### TEXTE PRÉSENTÉ
++++++++++

À Dakar aussi, le PS a ses frondeurs. Aïssata Tall Sall, l'ex-porte-parole du parti, se dit bien décidée à bousculer l'indéboulonnable Ousmane Tanor Dieng. Rencontre avec une femme au caractère bien trempé.
Aïssata Tall Sall, ex-porte-parole et
frondeuse du Parti socialiste sénégalais.
«Mon ambition est de faire élire au Sénégal la première femme présidente de la
République de l’espace africain francophone. Tirez-en vos propres conclusions. »
Quand on la questionne sur ses intentions en vue de la prochaine présidentielle,
Aïssata Tall Sall opte pour une esquive à peine diplomatique. Sans doute par
souci de ne pas alimenter la polémique au sein d’un Parti socialiste (PS) qui
n’a pas encore décidé s’il aurait un candidat en 2017, et où l’évocation de son
nom fait grimacer l’entourage de l’indéboulonnable Ousmane Tanor Dieng,
secrétaire général depuis 1996. « Nos relations sont fraîches », admet-elle dans
un sourire où affleurent les sous-entendus. Est-elle dedans ou dehors ? « Aucun
commentaire, répond, laconique, Abdoulaye Wilane, qui l’a remplacée au poste de
porte-parole du parti. C’est à elle de répondre. »
Au début de 2014, l’indocile députée et maire de Podor (Nord) avait commis un
crime de lèse-majesté en briguant la succession de Tanor à la tête de ce parti
autrefois puissant. À peine la primaire entamée, une manœuvre d’appareil avait
abouti à écarter sa candidature afin de laisser la voie libre à une réélection
de Tanor. Invoquant un risque pour « l’unité du parti », Khalifa Sall, le maire
de Dakar, s’était alors dévoué pour assumer la mise sur la touche de sa
camarade. « Khalifa Sall a été utilisé par Tanor, il l’a amèrement regretté par
la suite », commente un cadre socialiste. Depuis, les deux candidats putatifs du
PS à la prochaine présidentielle, aux tempéraments aussi contrastés que
l’iceberg et la lave, se sont réconciliés. « Je l’adore tellement ! » confie la
députée.
« C’est une femme de principes, qui dit ce qu’elle pense et ne se laisse pas
faire, ce qui lui a valu bien des déboires dans le parti », résume l’ancien
secrétaire général de Convergence socialiste, Malick Noël Seck, exclu du PS en
2012 pour avoir défié l’hégémonie d’Ousmane Tanor Dieng.

++++++++++

### LIGNES DE DONNÉES
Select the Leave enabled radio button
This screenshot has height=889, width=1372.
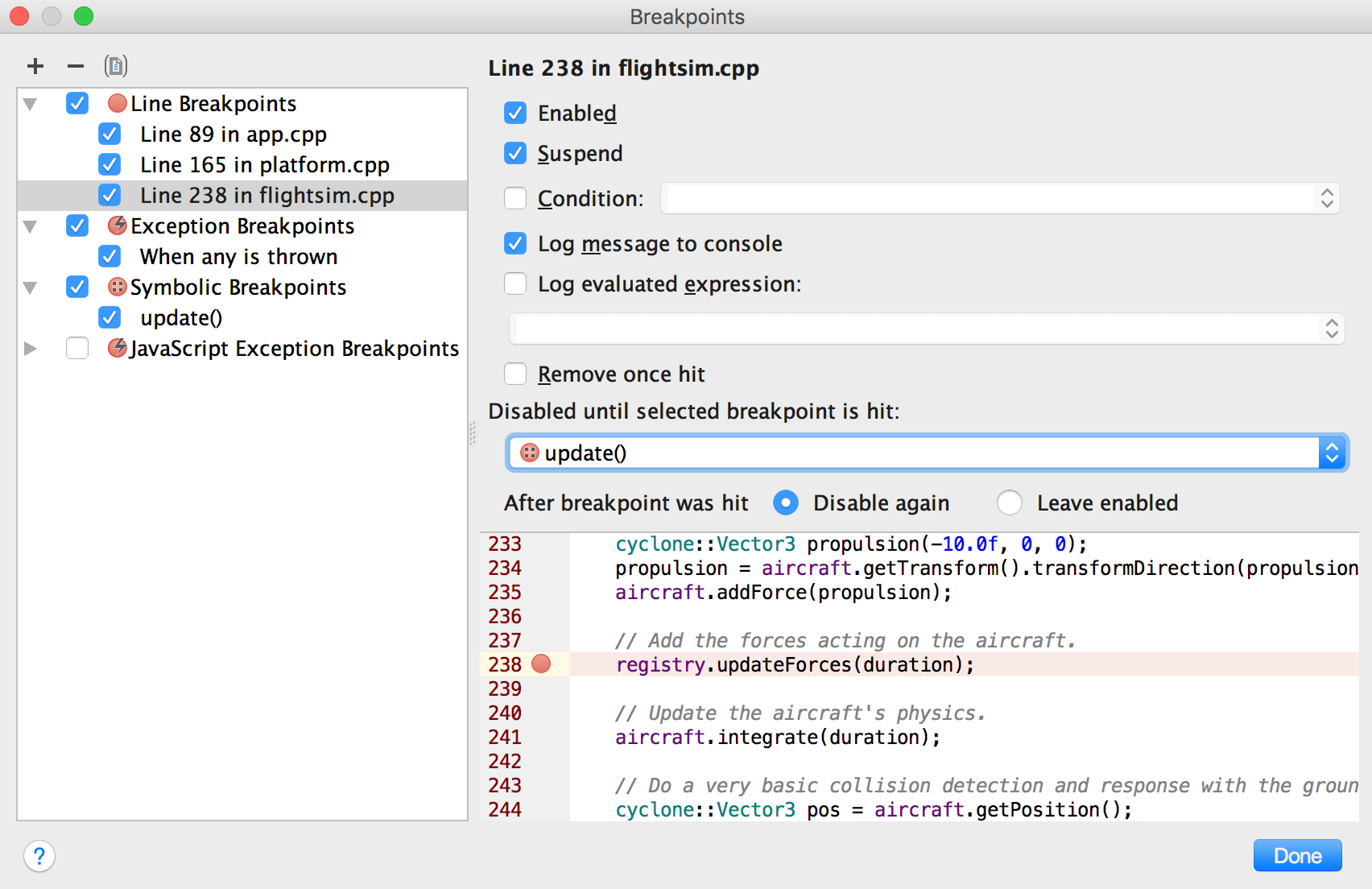click(x=1010, y=502)
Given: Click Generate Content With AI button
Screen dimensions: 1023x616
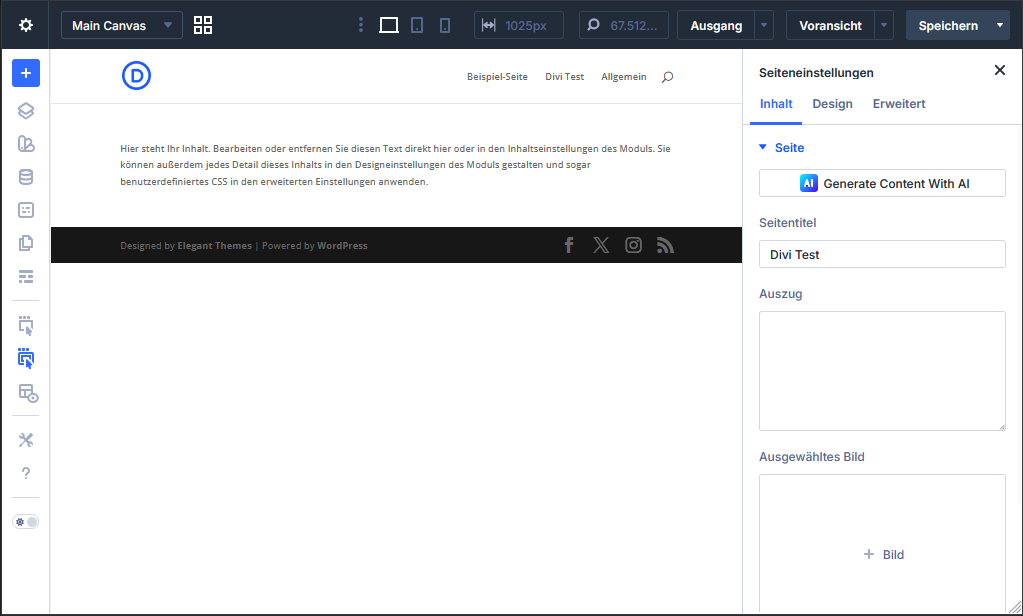Looking at the screenshot, I should point(882,183).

++++++++++

### ÉNONCÉ
Relevez toutes les personnes désignées par leur nom dans le texte sur Aïssata Tall Sall, en citant chacune une seule fois. Les lignes proviennent d'une source différente.

### RÉPONSE CORRESPONDANTE
Aïssata Tall Sall
Ousmane Tanor Dieng
Abdoulaye Wilane
Khalifa Sall
Malick Noël Seck